RECORDS TO USE.
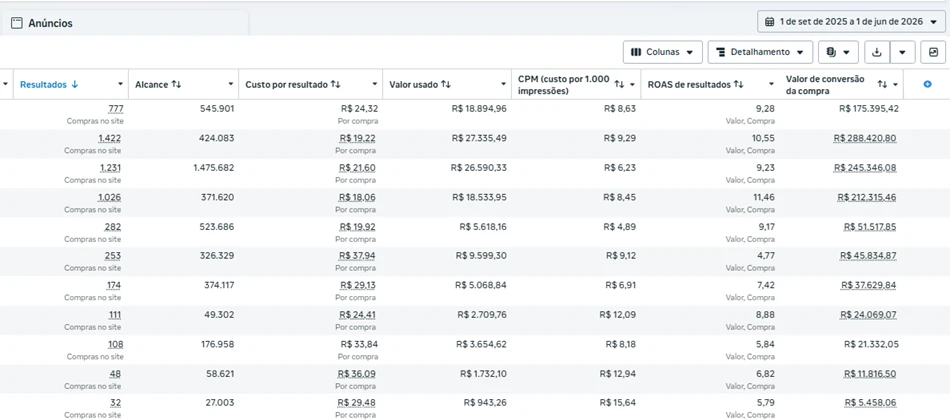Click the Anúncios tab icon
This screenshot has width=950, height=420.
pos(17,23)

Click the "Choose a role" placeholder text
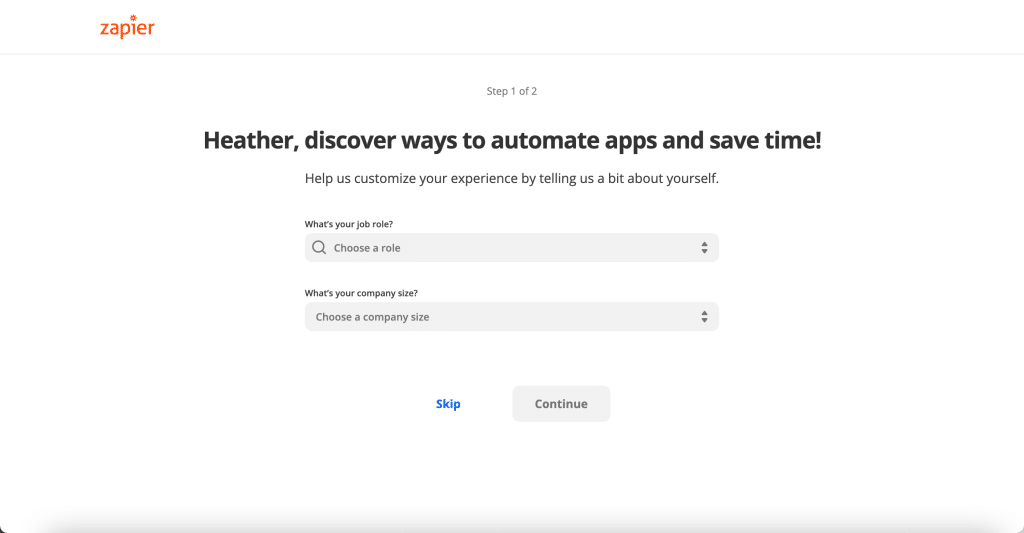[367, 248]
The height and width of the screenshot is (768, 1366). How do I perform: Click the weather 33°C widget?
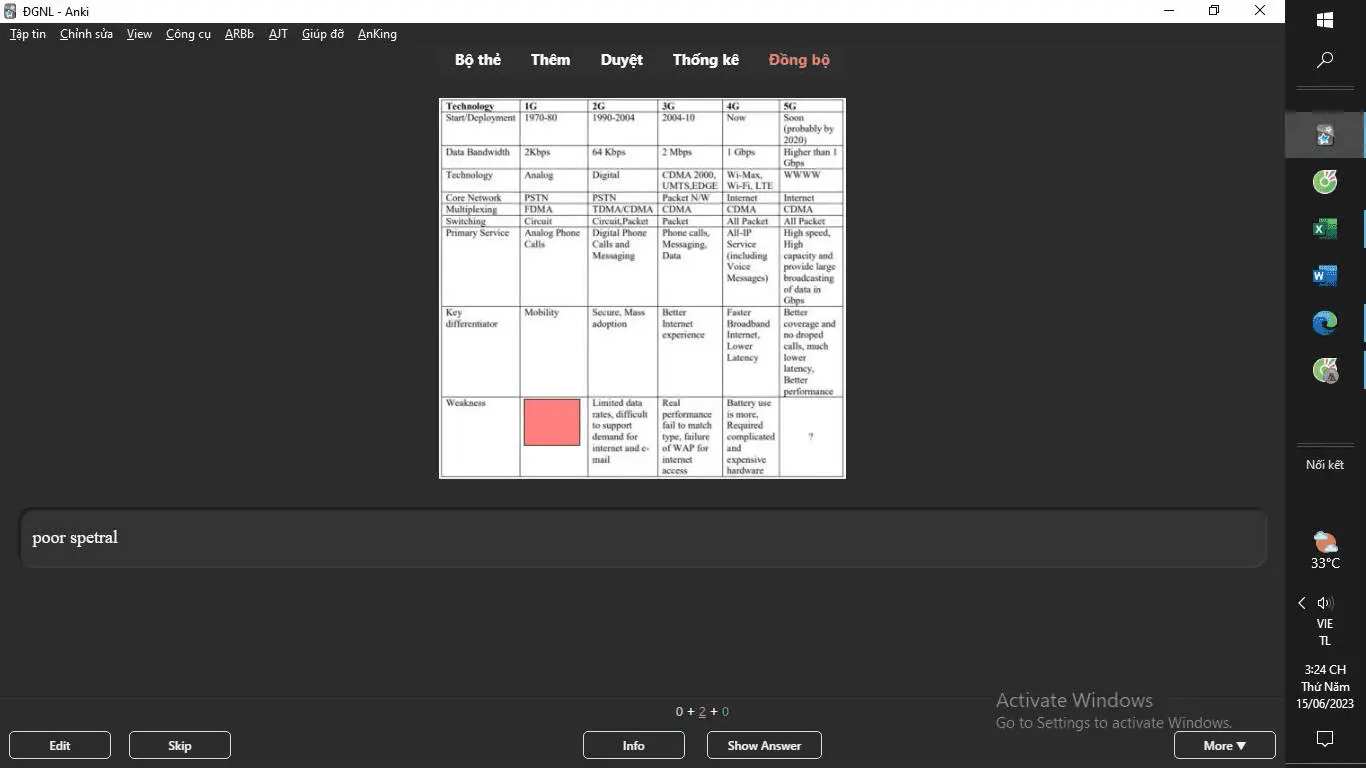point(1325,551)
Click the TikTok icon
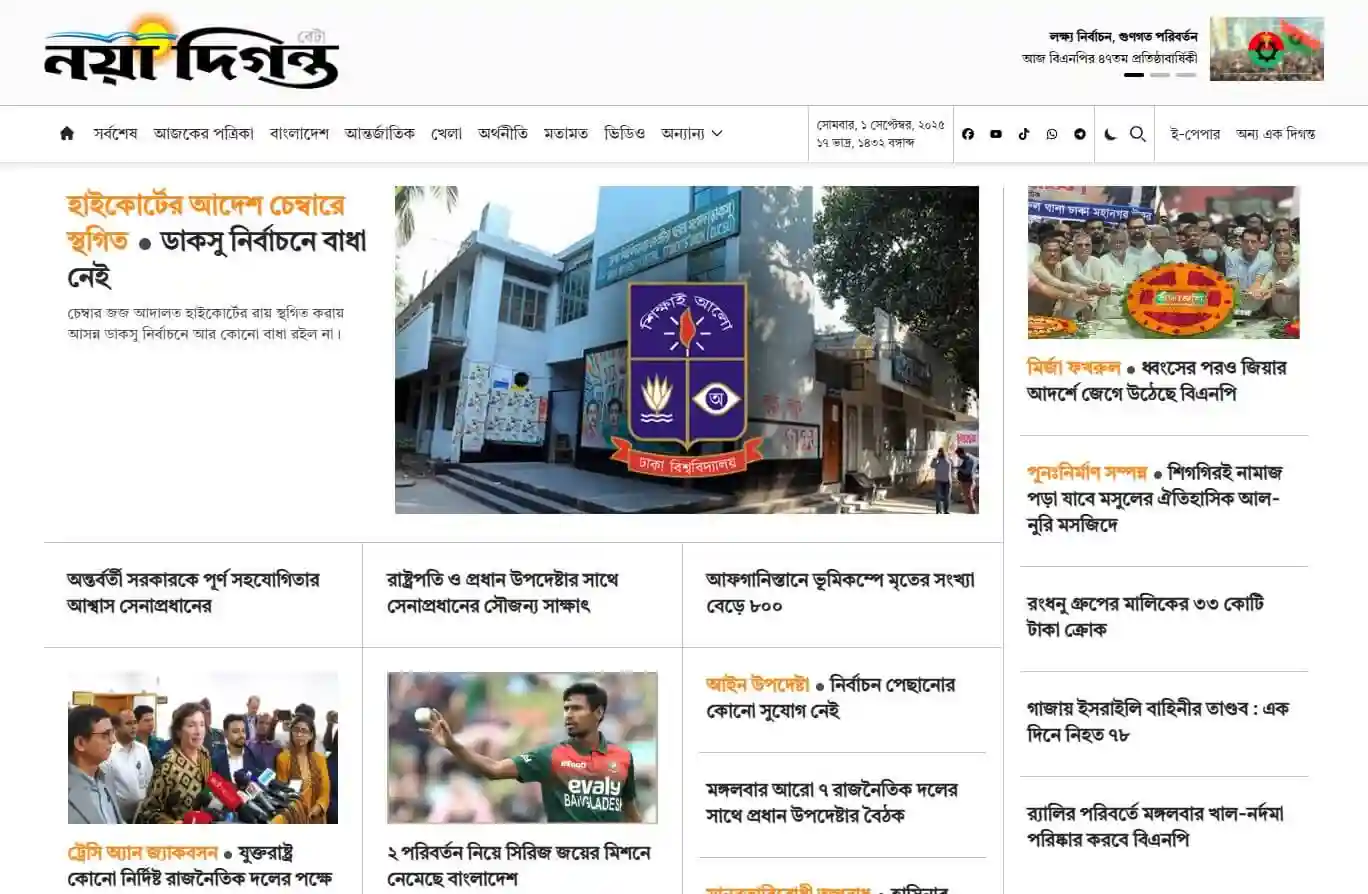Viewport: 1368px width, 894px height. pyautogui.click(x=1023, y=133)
---
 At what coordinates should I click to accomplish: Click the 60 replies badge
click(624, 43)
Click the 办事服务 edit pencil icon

TASK.
The lines to extract from the data above begin with the line containing "At what coordinates" and end with the line containing "Click the 办事服务 edit pencil icon". Extract them exactly, including both.

ANSWER SPACE.
 At what coordinates should I click to accomplish: Click the 60 replies badge
click(624, 43)
Click the 办事服务 edit pencil icon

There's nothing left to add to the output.